Wed, Apr 26th, 2017

Top old-fashioned health pearls of wisdom – does granny really know best?

The myth of cheese causing nightmares is thought to stem from A Christmas Carol, when Scrooge blamed eating a “crumb of cheese” before bedtime for his woes

Carrots help you to see in the dark

Partly true: “There is some truth in this,” says Kelly Plahay, chairman of The Eyecare Trust. “Fresh vegetables are very good for the eyes because of the antioxidants they contain. And carrots are also a good source of vitamin A, so can help to preserve night vision.”

Frozen isn’t as nutritious as fresh

False: Fruit and veg have great nutritional value as long as they are fresh but they start to lose this goodness as they age in the fridge, fruit bowl or vegetable rack.

Over-cooking has the same effect unless you use the cooking water in your recipes, too. But because foods are frozen while still very fresh, they don’t lose nutrients in the same way.

Leading nutritionist Zoe Harcombe ­(zoeharcombe.com) says: “Research shows that frozen fruit and vegetables are as good, if not better, than fresh – and there’s little difference with meat and fish.”

Reading in dim light can damage your eyes

False: “If there’s enough light to read then, by definition, there’s enough light,” says Kelly Plahay.

“Reading in poor light may give you a headache as your eyes get tired but it won’t do any lasting damage to your eyes or the quality of your vision.

“However, as we get older we need more light to see clearly as the lens in the eye stiffens as part of the natural ageing process, making it increasingly difficult to focus on print.”

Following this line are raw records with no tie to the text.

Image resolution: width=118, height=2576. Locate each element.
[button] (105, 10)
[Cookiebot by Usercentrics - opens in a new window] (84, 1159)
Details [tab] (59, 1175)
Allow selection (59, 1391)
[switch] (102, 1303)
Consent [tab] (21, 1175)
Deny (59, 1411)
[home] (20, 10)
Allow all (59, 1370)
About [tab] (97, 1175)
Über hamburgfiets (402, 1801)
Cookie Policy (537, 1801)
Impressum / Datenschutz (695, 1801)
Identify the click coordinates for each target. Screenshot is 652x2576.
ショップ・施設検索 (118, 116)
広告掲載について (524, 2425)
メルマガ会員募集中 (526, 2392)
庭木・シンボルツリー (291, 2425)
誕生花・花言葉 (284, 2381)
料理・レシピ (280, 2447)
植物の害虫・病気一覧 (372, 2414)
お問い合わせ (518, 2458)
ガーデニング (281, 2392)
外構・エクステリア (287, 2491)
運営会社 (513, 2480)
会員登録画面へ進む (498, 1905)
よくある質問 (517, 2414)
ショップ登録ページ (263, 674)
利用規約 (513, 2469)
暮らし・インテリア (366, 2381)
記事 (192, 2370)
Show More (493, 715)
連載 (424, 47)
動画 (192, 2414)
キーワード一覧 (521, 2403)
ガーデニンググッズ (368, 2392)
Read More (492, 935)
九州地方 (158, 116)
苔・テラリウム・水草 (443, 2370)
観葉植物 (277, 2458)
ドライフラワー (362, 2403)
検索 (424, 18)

An apple a day keeps the doctor away

Partly true: “This has a lot of truth,” says Dr William Bird MBE, founder of health IT company Intelligent Health. “Apples are a powerful source of antioxidants and eating them on a regular basis as part of your five-a-day can help you avoid diseases. Apples also contain vitamin C, which is vital for the development of collagen in your bones, muscles, cartilage and blood vessels. The skin has pectin that can lower cholesterol, too.

“But you do also need to eat healthily, exercise and cut out bad habits such as smoking to keep the doctor away.”

You should never mix grape and grain

False: There’s no scientific evidence to back this up. Mixing drinks may make you feel more ill by upsetting your stomach but won’t make you more intoxicated. It’s more likely to be the sheer quantity of alcohol that causes problems the next day.

Cod liver oil EASES creaky joints

True: “Cod liver oil can help reduce pain in joints,” says Dr Bird. “According to researchers in Cardiff, 86% of patients who took 2,000mg of cod liver oil capsules every day had reduced levels of one of the enzymes that cause cartilage damage, compared to only 26% of those were given a dummy capsule in the study.”

Wearing glasses all the time will make your eyes deteriorate

False: “Your eyes will not grow weaker as a result of wearing spectacles or contacts,” says Kelly Plahay. “Your prescription may change in time due to ageing or an eye condition but it is not due to a current prescription.”

Eat chicken soup to cure a cold

Partly true: Research shows there may be some scientific fact behind this centuries-old advice.

Stephen Rennard, a pulmonary specialist at the University of Nebraska Medical Center, found some ­ingredients in it can cut ­inflammation by blocking the movement of ­inflammatory white blood cells. And tinned soups seem to be just as ­efficient as home-made ones.

Eating cheese before bed causes nightmares

False: This myth is thought to stem from Charles Dickens’ A Christmas Carol, when Scrooge blamed his nightmares on eating a “crumb of cheese” before bedtime.

People may mistakenly attribute a troubled night’s sleep to the after-dinner cheeseboard if they have eaten a heavy, late meal – as that can cause indigestion. But a study of 200 people carried out by the British Cheese Board in 2005 found no correlation between cheese and nightmares.

Don’t go swimming after eating

Partly true: Many medics would dismiss this advice. But a Japanese study that looked at 536 autopsies found almost 80% of swimmers who died from accidental drowning still had food in their stomachs.

Researchers suggested in the journal ­Medicine, Science and the Law this may be because swimmers choke on regurgitated food or because blood is diverted to the intestine during ­digestion, possibly contributing to cramp. Dr Bird says: “On the whole, gentle exercise after eating is good. It helps reduce fat and sugar in the bloodstream. But vigorous exercise after a heavy meal is best avoided.”

Shaving causes hair to grow back faster

False: Even though lots of people believe shaving off hair makes it grow back darker, coarser or faster, studies show it’s not true. Shaving removes the dead portion of hair, not the living section below the skin’s surface, so it’s unlikely to affect growth.